Introduction
Veno-arterial extracorporeal membrane support (VA-ECMO) utilization for cardiogenic shock has markedly increased in the past few decades, as technological advances have resulted in equipment improvement and expanded indications1-4. Etiologies of cardiogenic shock include, but are not limited to, postcardiotomy shock, acute myocardial infarction, allogenic graft dysfunction, and acute decompensated heart failure. Despite successful outcomes in VA-ECMO deployment, complications are common and mortality rates remain high5.

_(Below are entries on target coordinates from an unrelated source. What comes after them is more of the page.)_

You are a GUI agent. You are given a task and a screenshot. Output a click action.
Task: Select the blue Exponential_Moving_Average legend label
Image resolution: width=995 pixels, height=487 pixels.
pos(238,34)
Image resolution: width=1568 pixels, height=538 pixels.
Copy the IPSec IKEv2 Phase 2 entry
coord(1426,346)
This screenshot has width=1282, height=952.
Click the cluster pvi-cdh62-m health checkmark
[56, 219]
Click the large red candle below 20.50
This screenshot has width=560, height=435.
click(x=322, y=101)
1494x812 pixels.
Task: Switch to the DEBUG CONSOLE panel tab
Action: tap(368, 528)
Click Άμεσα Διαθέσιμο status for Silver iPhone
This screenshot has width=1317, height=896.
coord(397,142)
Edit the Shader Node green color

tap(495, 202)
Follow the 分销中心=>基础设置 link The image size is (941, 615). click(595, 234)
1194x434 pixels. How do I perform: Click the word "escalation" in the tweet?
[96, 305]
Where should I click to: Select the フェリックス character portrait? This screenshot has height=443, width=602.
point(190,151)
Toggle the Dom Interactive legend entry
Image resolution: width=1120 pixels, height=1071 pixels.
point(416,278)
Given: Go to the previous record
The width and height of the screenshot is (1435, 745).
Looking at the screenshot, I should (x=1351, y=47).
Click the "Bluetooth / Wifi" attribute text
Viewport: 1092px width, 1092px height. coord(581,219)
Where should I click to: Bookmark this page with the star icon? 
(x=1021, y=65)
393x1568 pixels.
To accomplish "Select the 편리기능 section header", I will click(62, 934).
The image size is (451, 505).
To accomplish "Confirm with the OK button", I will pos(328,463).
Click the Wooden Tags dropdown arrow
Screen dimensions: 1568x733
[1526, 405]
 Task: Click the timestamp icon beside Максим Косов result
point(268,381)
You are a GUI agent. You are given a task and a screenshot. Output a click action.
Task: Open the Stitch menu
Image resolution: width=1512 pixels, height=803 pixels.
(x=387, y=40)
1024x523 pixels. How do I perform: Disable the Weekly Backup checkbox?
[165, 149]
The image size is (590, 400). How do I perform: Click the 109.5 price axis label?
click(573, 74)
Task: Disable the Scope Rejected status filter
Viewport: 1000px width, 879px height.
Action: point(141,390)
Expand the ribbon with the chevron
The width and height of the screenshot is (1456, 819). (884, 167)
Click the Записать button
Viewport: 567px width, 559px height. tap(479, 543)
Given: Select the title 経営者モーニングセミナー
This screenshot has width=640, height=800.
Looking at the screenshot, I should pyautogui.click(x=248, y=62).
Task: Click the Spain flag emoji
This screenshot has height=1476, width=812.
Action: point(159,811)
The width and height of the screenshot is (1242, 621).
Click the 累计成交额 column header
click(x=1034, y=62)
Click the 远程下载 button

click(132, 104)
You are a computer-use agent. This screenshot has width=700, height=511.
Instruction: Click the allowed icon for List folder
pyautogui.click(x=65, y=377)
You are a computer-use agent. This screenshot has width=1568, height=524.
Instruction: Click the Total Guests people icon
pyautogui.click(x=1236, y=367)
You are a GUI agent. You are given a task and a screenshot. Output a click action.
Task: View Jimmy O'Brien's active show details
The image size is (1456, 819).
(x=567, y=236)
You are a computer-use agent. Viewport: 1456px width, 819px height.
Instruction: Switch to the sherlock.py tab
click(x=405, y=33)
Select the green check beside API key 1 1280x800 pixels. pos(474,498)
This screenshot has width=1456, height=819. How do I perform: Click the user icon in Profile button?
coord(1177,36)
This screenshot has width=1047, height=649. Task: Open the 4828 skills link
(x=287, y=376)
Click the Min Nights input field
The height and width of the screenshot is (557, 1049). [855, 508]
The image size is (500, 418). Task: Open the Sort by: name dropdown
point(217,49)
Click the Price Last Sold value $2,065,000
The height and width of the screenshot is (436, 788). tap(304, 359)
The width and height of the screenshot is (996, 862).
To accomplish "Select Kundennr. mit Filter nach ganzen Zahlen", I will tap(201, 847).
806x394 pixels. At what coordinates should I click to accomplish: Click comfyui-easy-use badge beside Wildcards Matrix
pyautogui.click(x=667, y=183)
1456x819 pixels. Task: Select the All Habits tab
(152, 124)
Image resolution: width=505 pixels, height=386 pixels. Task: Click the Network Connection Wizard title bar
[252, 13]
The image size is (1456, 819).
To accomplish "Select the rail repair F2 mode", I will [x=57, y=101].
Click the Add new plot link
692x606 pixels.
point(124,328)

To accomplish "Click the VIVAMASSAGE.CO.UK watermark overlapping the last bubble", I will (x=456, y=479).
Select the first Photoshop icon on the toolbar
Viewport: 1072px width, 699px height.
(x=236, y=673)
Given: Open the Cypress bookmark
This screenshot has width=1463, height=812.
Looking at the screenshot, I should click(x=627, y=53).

Stroke is a major complication with potentially devastating consequences, including mortality and long-term disability. Reported stroke incidence during VA-ECMO have ranged from 4.2 - 8% and stroke remains a leading cause of mortality for patients on VA-ECMO6-8. The pathophysiology of stroke during ECMO is complex and suggested to be influenced by several factors, including cerebral autoregulation, anticoagulation, vasospasm, circuit thrombosis, and thromboembolism, however specific mechanisms are poorly understood.9
Arterial cannulation sites for VA-ECMO include ascending aorta, axillary artery, and femoral artery. There is scarce data about the rates of stroke according to cannulation site. In older case series of VA-ECMO, high rates were explained by ligation or cannulation of the internal carotid, however more contemporary studies continue to document high rates of stroke despite alternative cannulation sites. The purpose of this study was to investigate the association between occurrence and patterns of stroke with ECMO arterial cannulation sites. We hypothesize that stroke risk would vary with arterial cannulation site.